Our main motivation in this study was to examine the effect of metal implants on in vivo EPID results. Gamma analysis passing rates for spine models with metal implants decreased to the order of 70%. This dose mismatch between TPS and the measured dose is outside the acceptance criteria. There is a considerable amount of literature on the mismatch of TPS and measured dose in the presence of metals in the radiation field. The difference is mainly based on two reasons. The first is the imaging artifacts created by metal implants. The second is the inadequate modeling of radiation transport in or near high-effective atomic number materials by commercially used dose calculation algorithms. In this study, the single energy metal artifact reduction (SEMAR) technique was used during imaging to reduce artifacts caused by metal implants. Murazaki et al. affirm that gamma passing rates were improved by 6% using SEMAR for the images including metal implants (25). The algorithm utilized was collapsed cone (CC) to generate the treatment plans. They demonstrated that the CC algorithm could be used for dose calculation in cases where metal implants were present in radiation fields (26, 27). However, the difference between the measured dose and the planned dose for the CC algorithm can differ up to 25%. The difference may vary according to the effective atomic number of the material used. In vivo EPID measurements revealed that there was a major dose difference between calculated and measured dose for implanted models. We showed that for the PS model, the failed points in the gamma analysis cuold be reduced by blocking the beam entry from the implants. For other models, it was impossible to block the metal for VMAT irradiation.

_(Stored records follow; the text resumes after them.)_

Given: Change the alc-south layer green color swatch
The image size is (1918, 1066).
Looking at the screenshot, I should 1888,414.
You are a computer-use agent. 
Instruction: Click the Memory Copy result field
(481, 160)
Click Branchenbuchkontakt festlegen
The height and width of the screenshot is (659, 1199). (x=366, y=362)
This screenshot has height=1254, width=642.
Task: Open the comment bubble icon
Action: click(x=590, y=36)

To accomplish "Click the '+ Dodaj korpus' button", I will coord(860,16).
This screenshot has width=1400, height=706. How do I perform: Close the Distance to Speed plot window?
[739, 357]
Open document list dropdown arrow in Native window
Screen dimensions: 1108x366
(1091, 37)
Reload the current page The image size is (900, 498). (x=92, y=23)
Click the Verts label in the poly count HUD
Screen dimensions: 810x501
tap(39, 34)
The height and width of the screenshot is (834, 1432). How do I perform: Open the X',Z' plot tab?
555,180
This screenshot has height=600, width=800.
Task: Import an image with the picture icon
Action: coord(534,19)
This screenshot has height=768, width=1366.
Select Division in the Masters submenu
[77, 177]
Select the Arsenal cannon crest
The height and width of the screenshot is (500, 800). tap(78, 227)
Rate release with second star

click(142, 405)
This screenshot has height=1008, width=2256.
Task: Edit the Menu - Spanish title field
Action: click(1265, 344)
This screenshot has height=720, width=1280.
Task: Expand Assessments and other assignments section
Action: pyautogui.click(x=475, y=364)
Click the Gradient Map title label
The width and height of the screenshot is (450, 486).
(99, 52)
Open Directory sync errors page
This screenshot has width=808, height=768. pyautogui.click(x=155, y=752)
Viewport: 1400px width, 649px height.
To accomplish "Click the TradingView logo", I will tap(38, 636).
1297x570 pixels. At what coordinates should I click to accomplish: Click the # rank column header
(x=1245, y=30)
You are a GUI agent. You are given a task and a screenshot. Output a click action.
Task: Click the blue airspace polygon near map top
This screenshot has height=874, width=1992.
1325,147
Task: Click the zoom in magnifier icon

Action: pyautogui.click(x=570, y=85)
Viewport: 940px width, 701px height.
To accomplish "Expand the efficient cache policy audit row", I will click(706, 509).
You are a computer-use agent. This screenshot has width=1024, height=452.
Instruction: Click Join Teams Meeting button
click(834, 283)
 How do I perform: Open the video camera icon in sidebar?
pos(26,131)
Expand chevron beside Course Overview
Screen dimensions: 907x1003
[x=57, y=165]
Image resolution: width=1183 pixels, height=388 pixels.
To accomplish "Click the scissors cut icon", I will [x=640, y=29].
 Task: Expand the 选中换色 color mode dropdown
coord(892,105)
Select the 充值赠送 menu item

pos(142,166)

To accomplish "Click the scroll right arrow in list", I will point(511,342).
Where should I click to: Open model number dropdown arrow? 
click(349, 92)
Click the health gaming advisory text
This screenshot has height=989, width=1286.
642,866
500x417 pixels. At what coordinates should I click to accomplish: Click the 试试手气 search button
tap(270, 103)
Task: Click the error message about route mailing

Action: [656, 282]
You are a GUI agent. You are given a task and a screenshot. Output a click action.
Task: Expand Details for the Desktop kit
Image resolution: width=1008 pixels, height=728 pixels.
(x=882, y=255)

The dose distribution around the high effective atomic number materials has been studied in various studies. Monte Carlo studies have shown that there is a sudden dose jump around the high effective atomic number material. These dose peaks are due to the backscattered radiation. It is known that the magnitude of the backscatter radiation depends on the type of radiation beam, the thickness, and the density of the material. Our results are in concordance with the literature. We observed sudden dose jumps near the metal implants by in vivo EPID measurements. The effect of backscattered radiation from metal implants on the signal picked up by EPID may have caused the detection of dose variation in this region.
The dose difference of more than 7% observed in point dose measurements can have dangerous consequences for the spinal cord in SBRT applications. The measured doses were higher than the TPS dose. These results suggest that even if spinal cord doses are within tolerance according to the TPS, the spinal cord may actually be exposed to a dose above the tolerance limits due to the dose uncertainty caused by the metal implants. This effect should be considered in patients with spinal implants.
Realistic doses can be obtained by creating treatment plans in which radiation beams do not pass directly through the implants. It was previously reported that blocking the beam entry from the prosthesis improves the quality of dose distribution in patients with HIP prostheses treated with VMAT. However, in patients with spinal implants, materials with high effective atomic numbers can be located adjacent to the target structures. In such cases, it is impossible to leave the implants out of the field for the VMAT technique. In our previous study with the Cyberknife treatment machine, we showed that in the treatment of similar cases, identifying metal implants to TPS and preventing the radiation beams to pass through it significantly reduces dose uncertainties(28). If we evaluate the results of both of our studies together, it can be concluded that it would be more appropriate to treat such cases with Cyberknife.